TASK GOAL: Give again, word for word, each line of the data from the first through the one containing "Preview the Product packaging stereogram". Pictures stay out.

[Opening DATA FOR THE TASK section]

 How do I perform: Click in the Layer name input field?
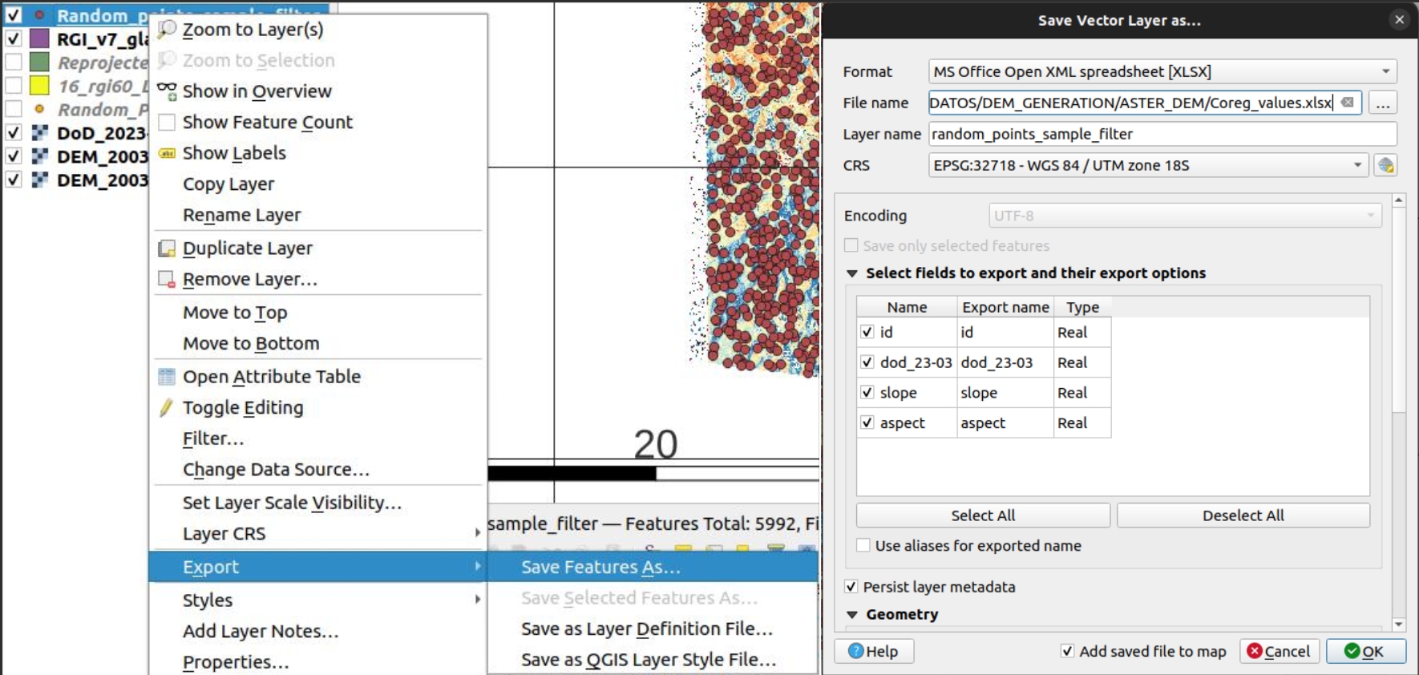(1162, 134)
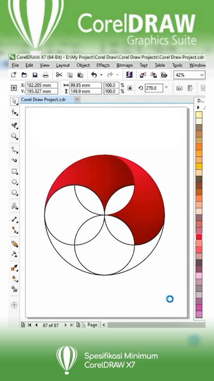Pick the bright red palette swatch

point(199,237)
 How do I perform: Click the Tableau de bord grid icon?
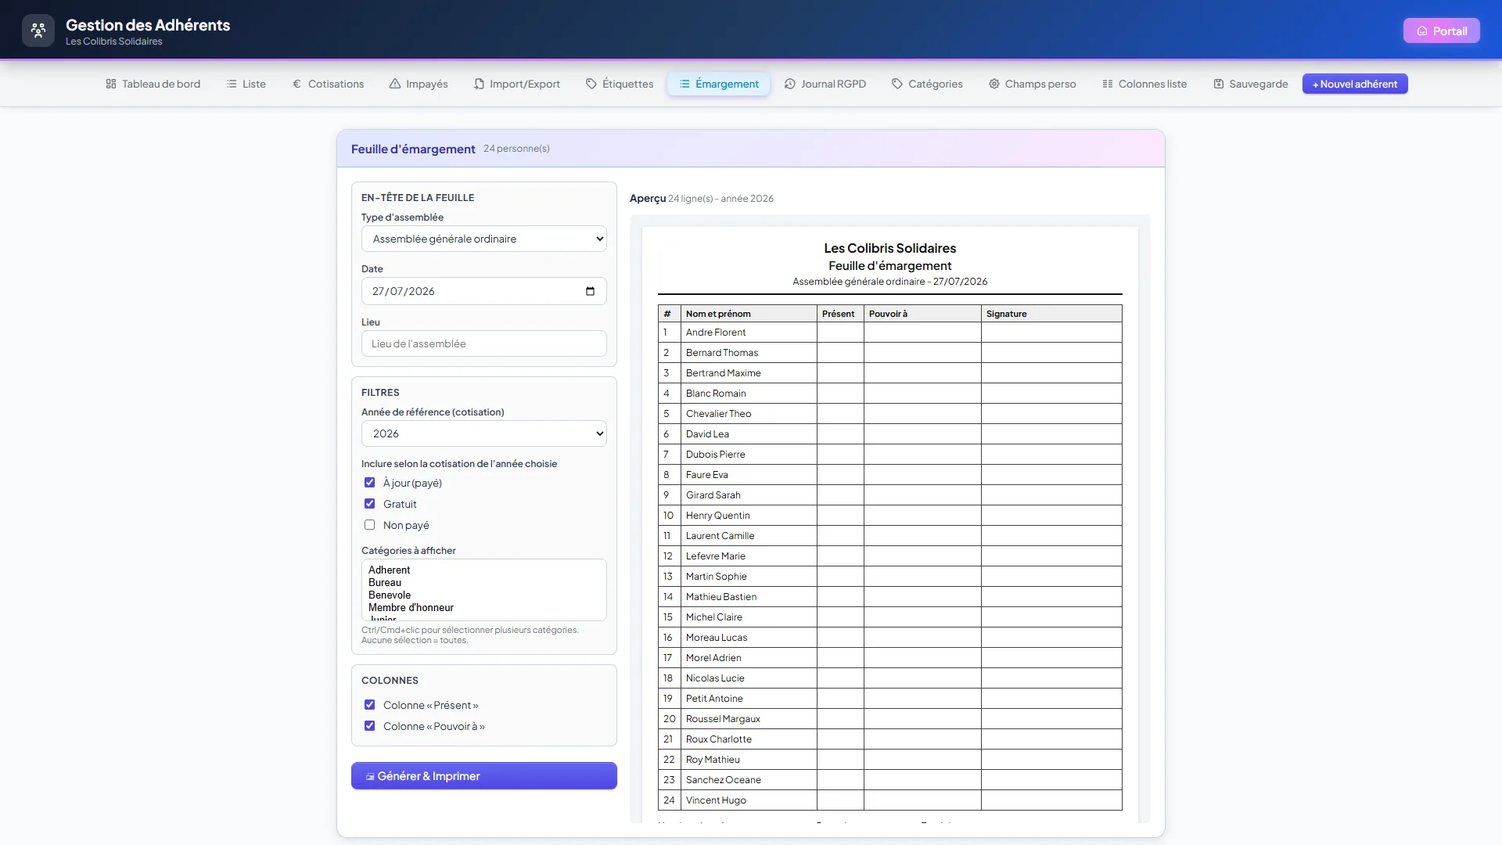pos(111,84)
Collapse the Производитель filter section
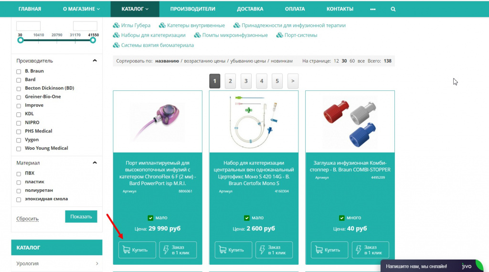This screenshot has width=489, height=272. [95, 61]
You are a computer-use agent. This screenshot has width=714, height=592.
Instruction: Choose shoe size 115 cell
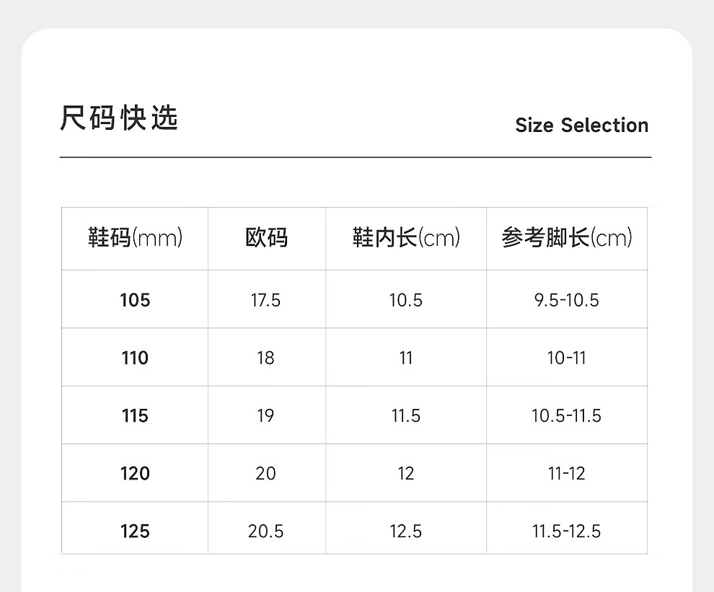(135, 415)
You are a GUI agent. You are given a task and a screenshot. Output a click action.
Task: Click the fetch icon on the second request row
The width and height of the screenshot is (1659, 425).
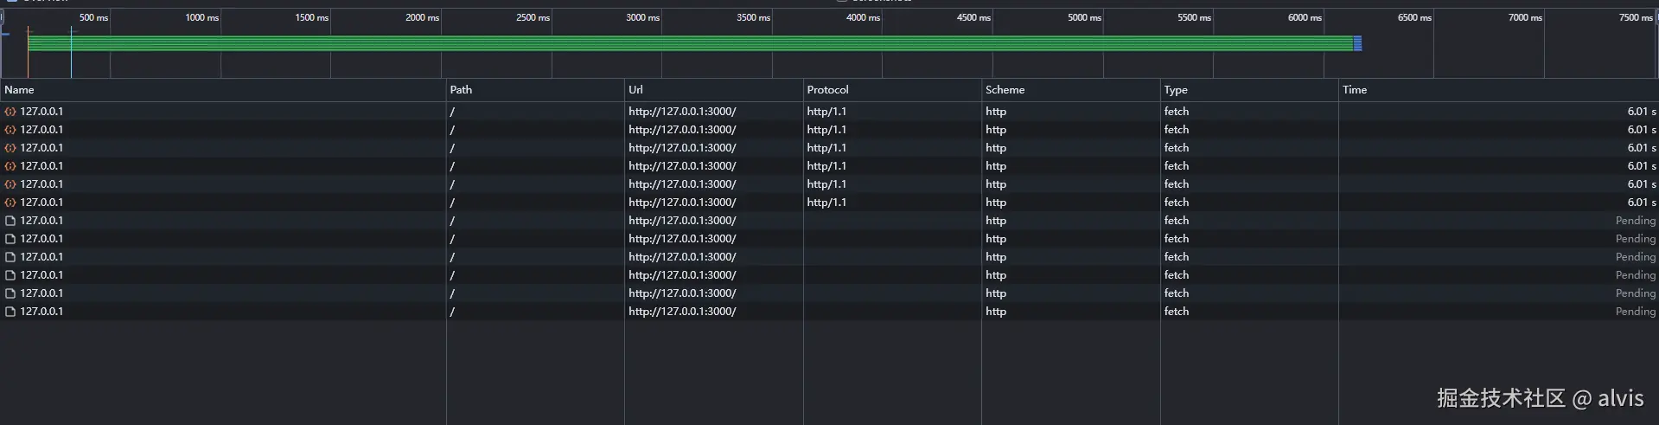click(10, 130)
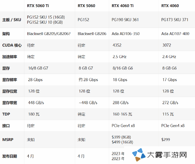The width and height of the screenshot is (195, 164).
Task: Click the PG190 SKU 361 cell
Action: point(125,20)
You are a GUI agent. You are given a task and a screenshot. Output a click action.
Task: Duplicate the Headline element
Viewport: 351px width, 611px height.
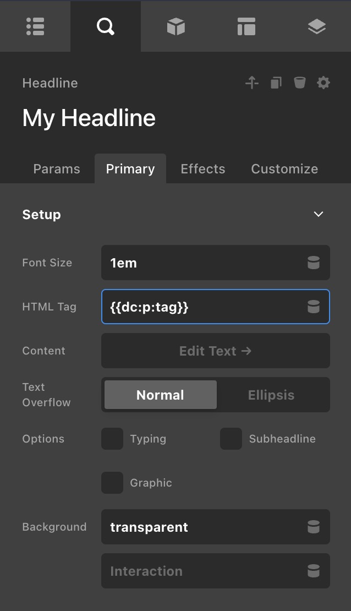[x=276, y=83]
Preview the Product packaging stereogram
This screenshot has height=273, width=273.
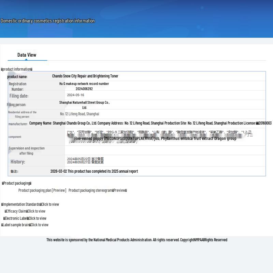pyautogui.click(x=97, y=190)
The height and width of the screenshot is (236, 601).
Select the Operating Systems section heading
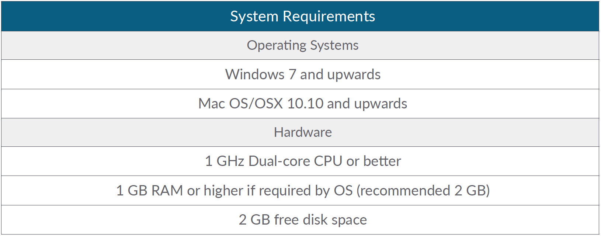[x=302, y=45]
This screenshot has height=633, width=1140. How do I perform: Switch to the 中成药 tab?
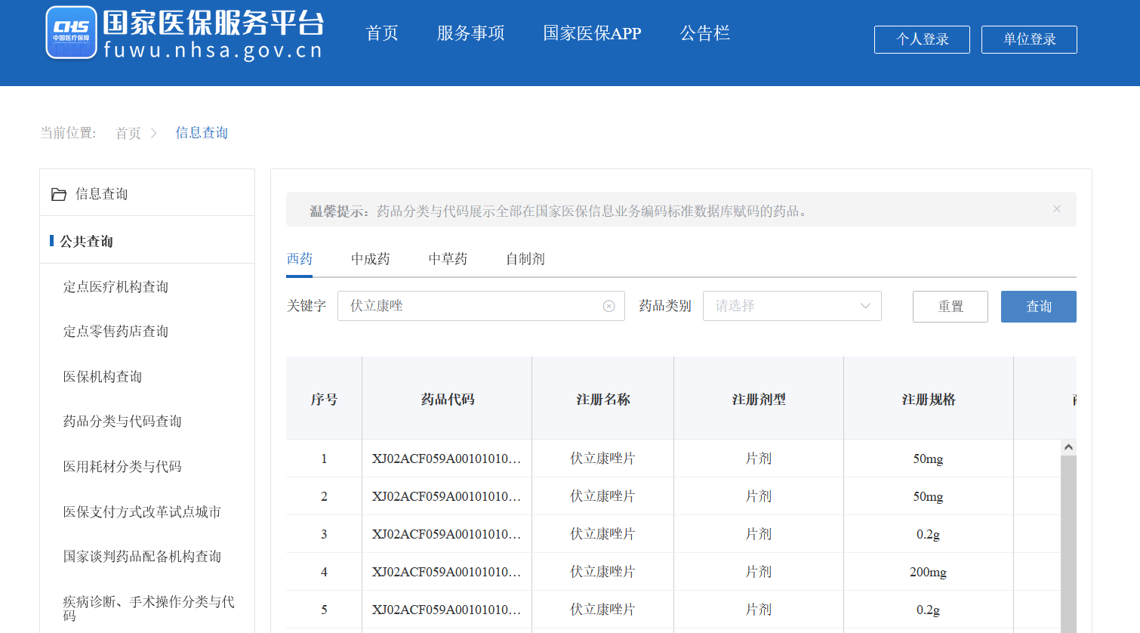click(x=370, y=259)
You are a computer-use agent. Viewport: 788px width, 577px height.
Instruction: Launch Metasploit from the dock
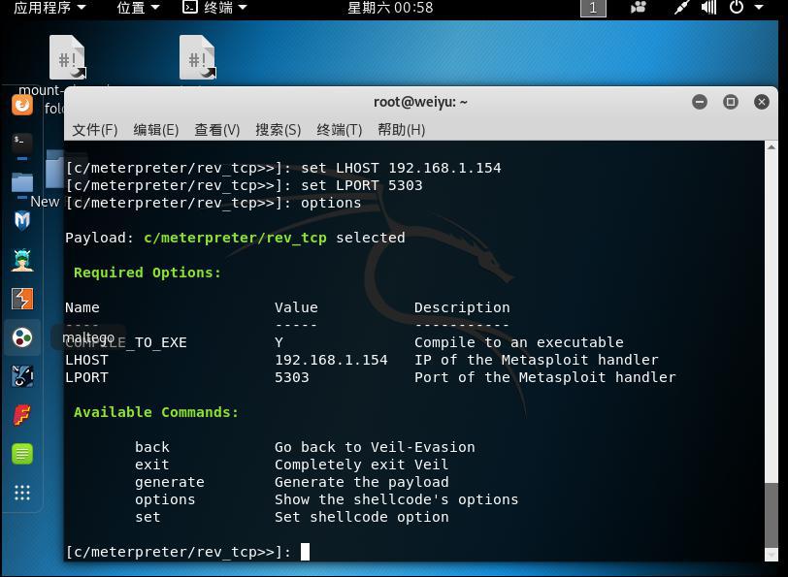pyautogui.click(x=22, y=220)
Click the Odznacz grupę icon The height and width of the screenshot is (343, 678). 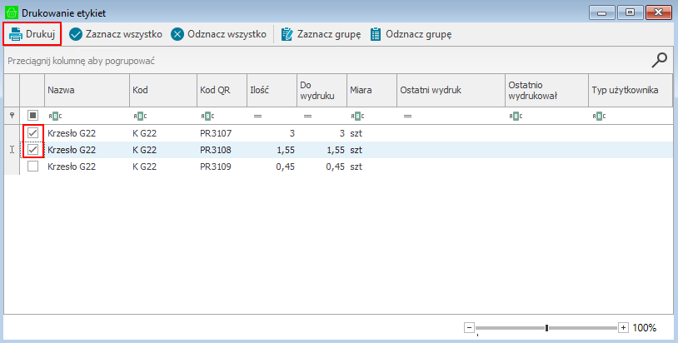(x=376, y=34)
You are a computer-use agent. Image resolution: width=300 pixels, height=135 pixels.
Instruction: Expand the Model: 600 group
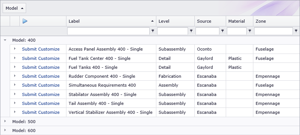5,130
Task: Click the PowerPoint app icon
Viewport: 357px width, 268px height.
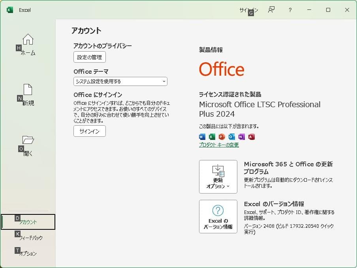Action: 221,137
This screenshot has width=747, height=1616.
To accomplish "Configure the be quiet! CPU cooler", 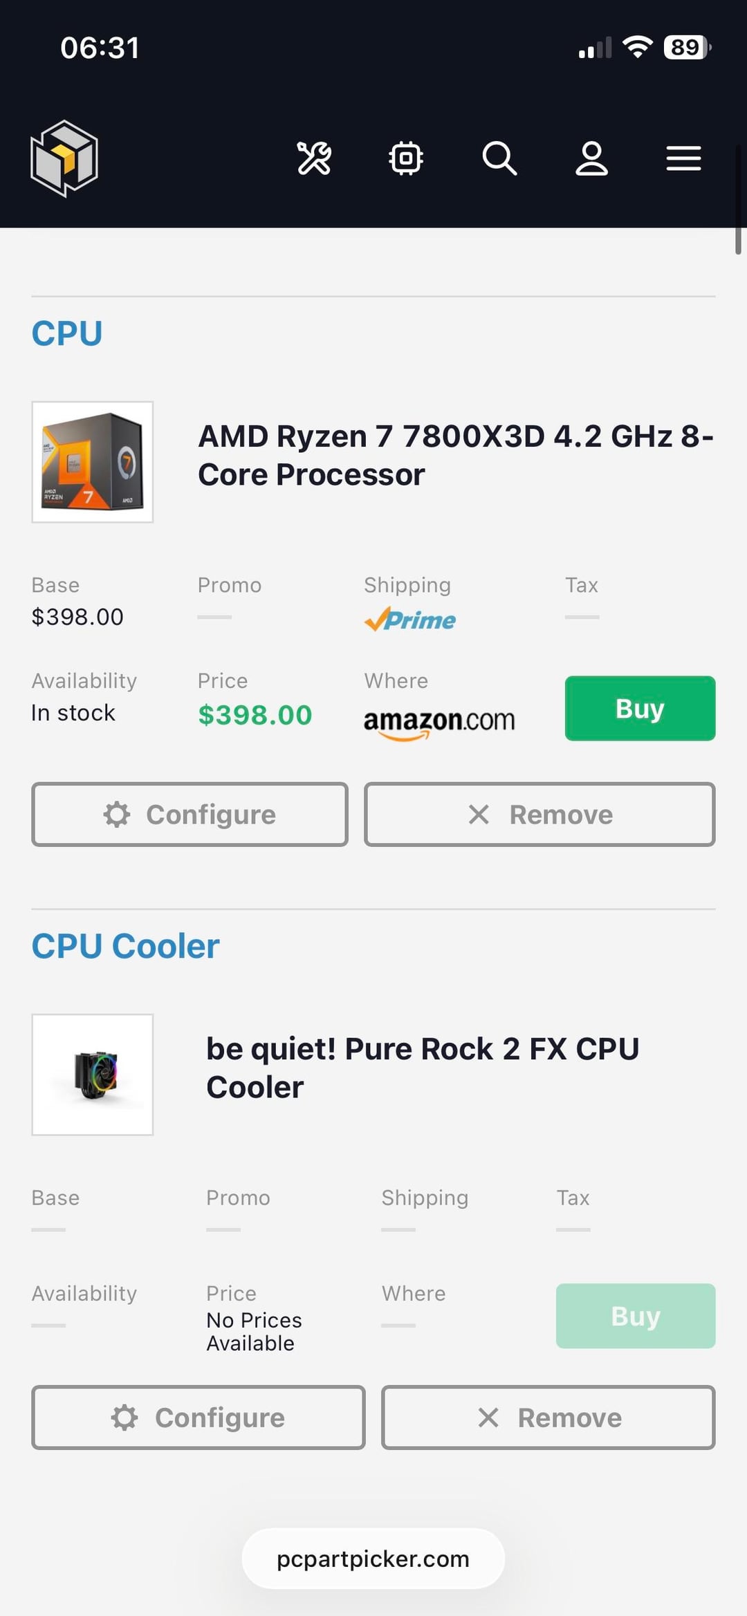I will click(199, 1418).
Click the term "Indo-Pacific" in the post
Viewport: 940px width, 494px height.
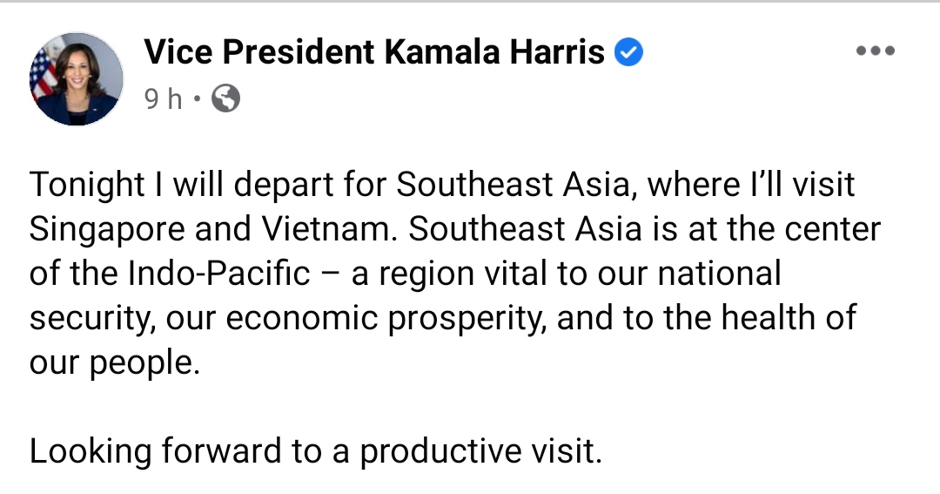point(218,273)
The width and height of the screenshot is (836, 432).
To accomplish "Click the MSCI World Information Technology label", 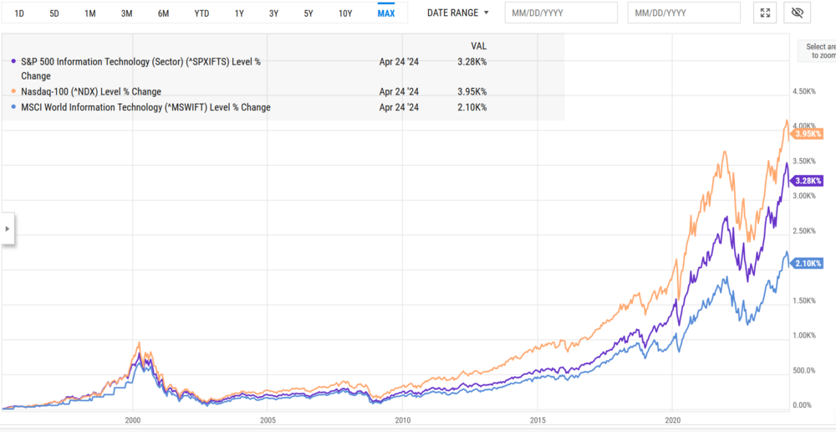I will click(145, 107).
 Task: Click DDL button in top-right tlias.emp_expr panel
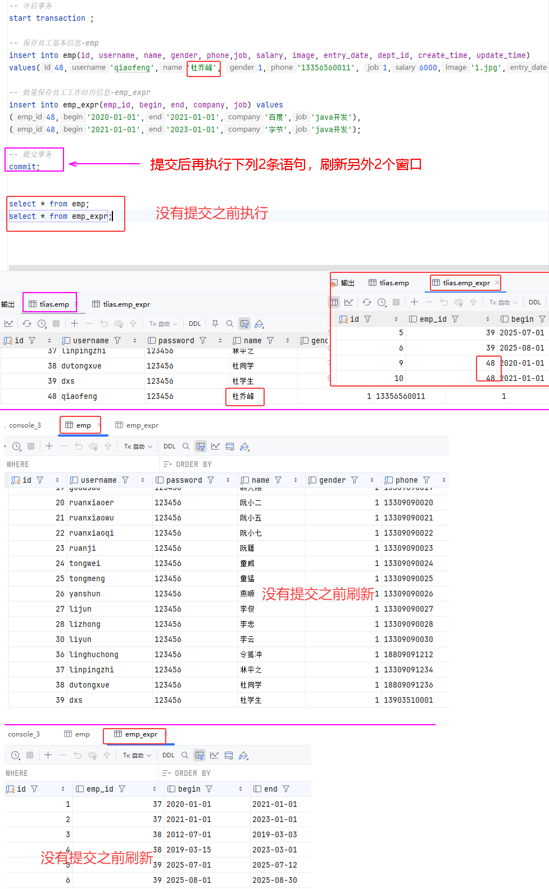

[Closing DATA FOR THE TASK section]

ANSWER BOX:
 How do I perform: Click in the Layer name input field?
(1162, 134)
Pick the bright red palette swatch

point(199,237)
 How do I perform: Click the Tableau de bord grid icon?
pos(111,84)
Collapse the Производитель filter section
This screenshot has width=489, height=272. [95, 61]
You are a computer-use agent. This screenshot has width=714, height=592.
Instruction: Choose shoe size 115 cell
(135, 415)
You are a GUI agent. You are given a task and a screenshot. Output a click action.
Task: Click the fetch icon on the second request row
The width and height of the screenshot is (1659, 425).
click(10, 130)
The width and height of the screenshot is (195, 164).
Task: Click the PG190 SKU 361 cell
Action: point(125,20)
You are a GUI agent. You are given a task and a screenshot. Output a click action.
Task: Duplicate the Headline element
Viewport: 351px width, 611px height.
[x=276, y=83]
Preview the Product packaging stereogram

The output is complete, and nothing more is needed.